My boss asked me once many years ago why I thought so-and-so who worked for us couldn’t close any business. He was asking me about a fellow sales cohort who worked out of our Indianapolis office. For all intents and purposes, Mike – let’s call him Mike since it’s a) commonplace and b) his real name – was a decent and likeable human being. He could hold a conversation, interject relevant current events, and not make you feel like you needed an immediate shower in bleach. Imperative qualities in a sales rep. So why was Mike not selling?
“John, the guy couldn’t close a chick at 2am in a bar. On a college campus. At an all-girls school.”
“Come on, Beth, that’s kinda brutal don’t you think?”
“I will take your uneasy laughter as indication of that being a rhetorical question.”
People always ask me the tough questions, I thought. Nah…never mind. They ask me stuff they already know the answers to but don’t want to feel badly about thinking.
John knew what I was saying by using that brutal-ish analogy. He also knew I was right.
Selling is a lot like dating. And we all know I have had experience in both over the years– happily the former more so than the latter, but both nonetheless. First, you have GOT to know what you’re talking about and secondly, you must convey it in such a way as to exude confidence without sounding like a smarmy jerk who will walk the second the sale is made (Or, for all you young’uns out there who have not yet tried that smarm on someone like me and still have your voice box left in your throat, the second the “deal is sealed.”).
Selling techniques change like dating techniques over the years. Remember when “What’s your sign?” used to actually be the opening line (and sometimes the closing one if asked by a Leo) uttered with such sincere charm in bowling alleys and dance halls everywhere, only to be replaced by speed dating, Heidi Fleiss, and Match.com?
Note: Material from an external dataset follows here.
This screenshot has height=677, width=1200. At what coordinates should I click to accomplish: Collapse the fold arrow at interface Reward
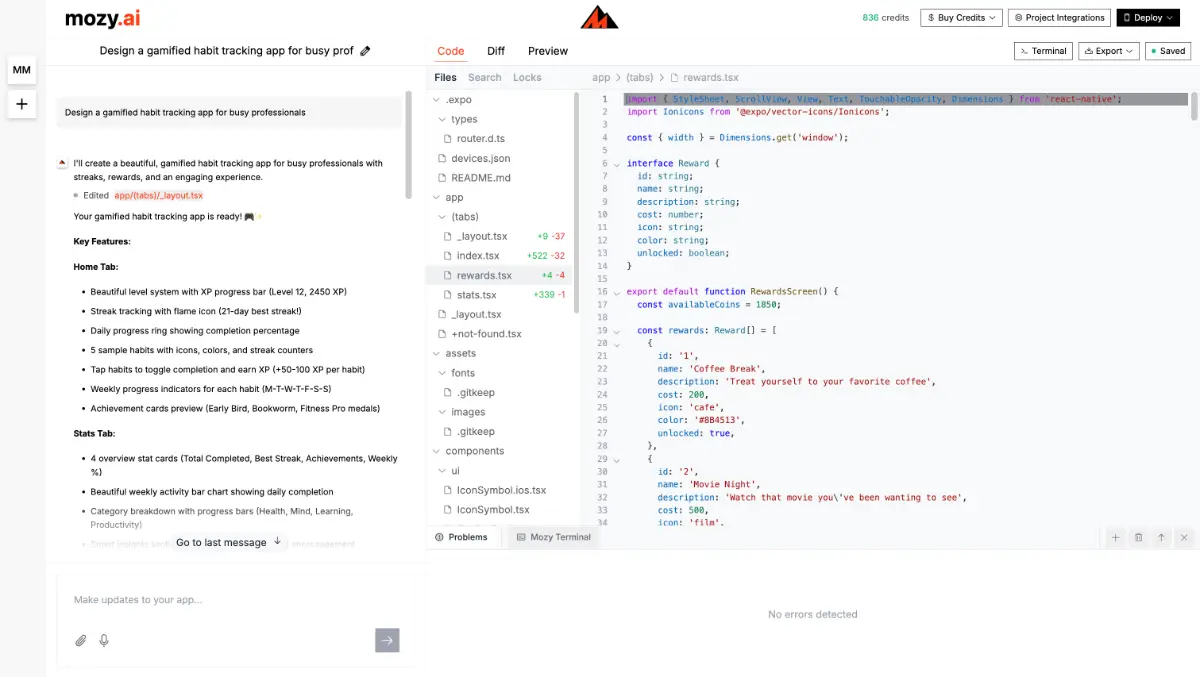[617, 164]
Times change. People change. The world changes…sometimes at record speed and if people do not move their cheese as they say – somebody’s goin’ hungry.
I read a fantastic article recently about the five elements of a brilliant sales narrative. And trust me, they are absolutely brilliant. Sure, most of you not in sales will read this and go, “Seriously? Duh. These are pretty obvious and easy – it’s not rocket science.”
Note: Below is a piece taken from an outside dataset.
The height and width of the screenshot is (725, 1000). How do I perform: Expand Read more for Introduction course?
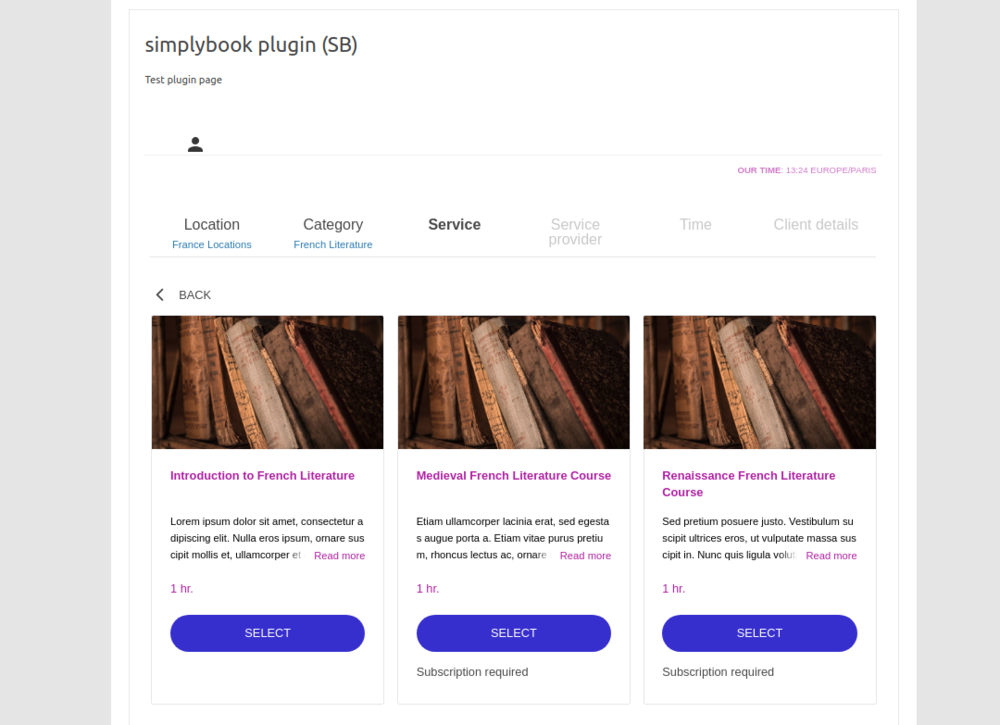[339, 555]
[It is here where I will refrain from another story about a former cohort who despised and diminished salespeople because he thought we got paid for not doing much. Mr. Super likeable gave it a whirl and failed miserably after about 5 months.]
So for those of you who truly want to close business – and far be it from me to get all judgy about whether or not your goods or services will actually provide any value or have a quick ROI – pay attention. They work. Just ask my husband.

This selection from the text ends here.